Chris Grayling: I thank my hon. Friend for those comments. It is often easy for those in central Government to forget the disproportionate impact that small amounts of money can have on the council tax. Such a high proportion of local government finance comes from the centre and only a relatively small proportion is raised through the council tax, that even the smallest adjustment or shortfall in a local authority's available funding can have a significant effect on that tax. The cumulative effect of that happening in several different areas can have a significant effect on the ordinary taxpayer.

Secondly, many authorities, such as mine in Surrey, have not yet been able to develop the breadth of concessionary fare schemes that they would wish. That is the result of various factors. The case that I described to the Minister this morning arose because Surrey has had to divert its resources for public transport into supporting a number of socially necessary bus services. The council retains the aspiration to introduce, as soon as possible, a flat rate 50p fare for buses across the county. The Bill will make it more expensive for it to do so and it will not be entitled to receive any compensation. Will the Minister consider introducing a period—not open ended, but time limited—in which new schemes can be introduced that will still benefit from the compensatory package that is available?

At its most basic level, the content of the Bill presents little reason for debate or question, but when one examines the practical consequences of even the most simple legislation, potentially adverse effects on local communities can become evident. I hope that the Minister will accept the comments of Conservative Members in the spirit in which they are intended.

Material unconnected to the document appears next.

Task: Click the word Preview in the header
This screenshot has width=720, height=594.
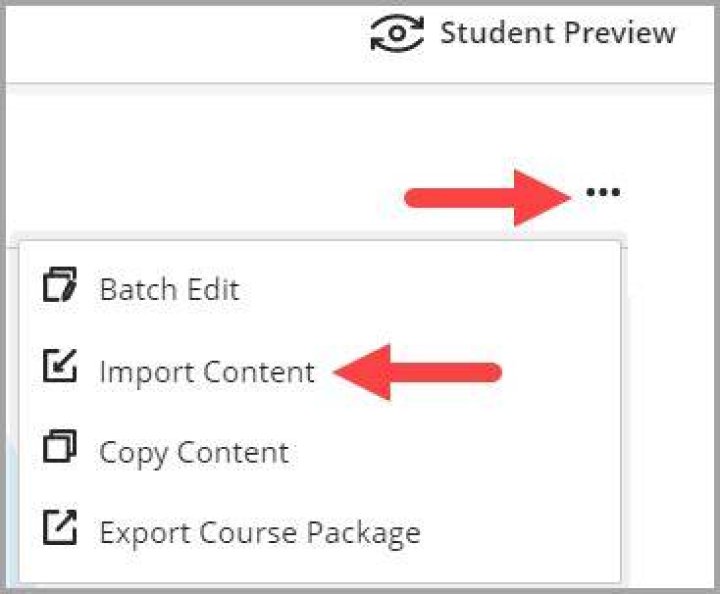Action: (x=619, y=33)
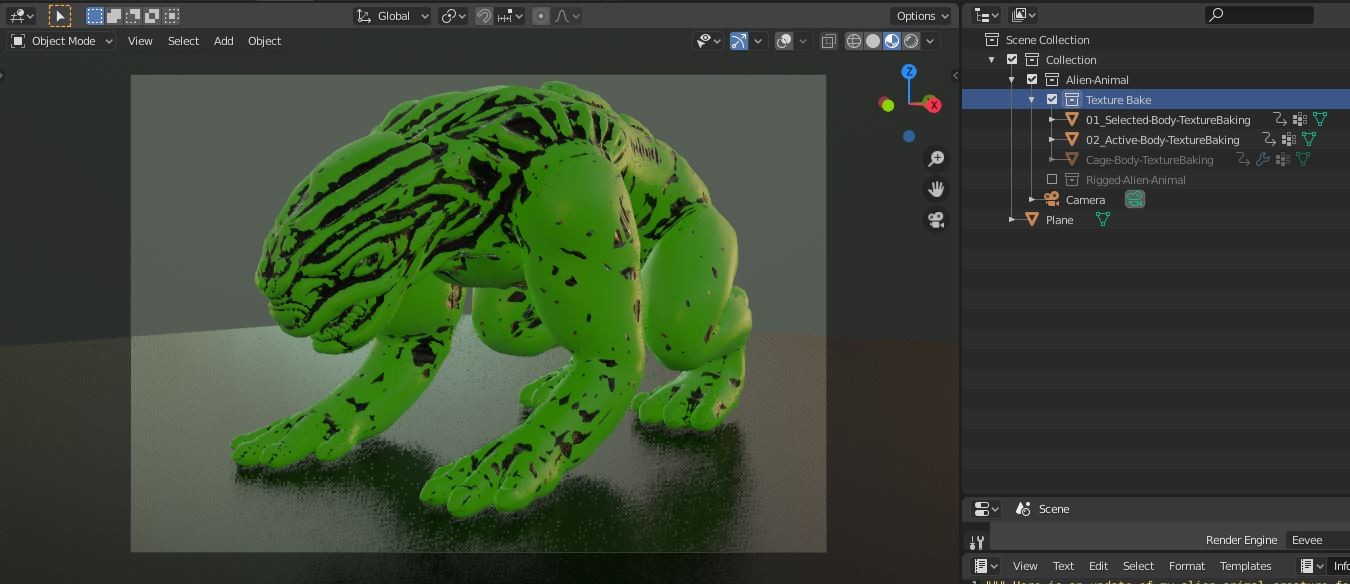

Mr. Clifton-Brown: Will my hon. Friend press the Minister on another matter that he mentioned this morning—that is, how local authorities will introduce new schemes? We need to know what sort of discussions with the Department will be required in order for them to get clearance to do so. This morning, the Minister made the important concession that the Government will pay for any existing schemes that rely on unequal ages. That seems to give a green light to all local authorities to hurry to introduce schemes before the Bill is implemented, after which there will be a two-tier system.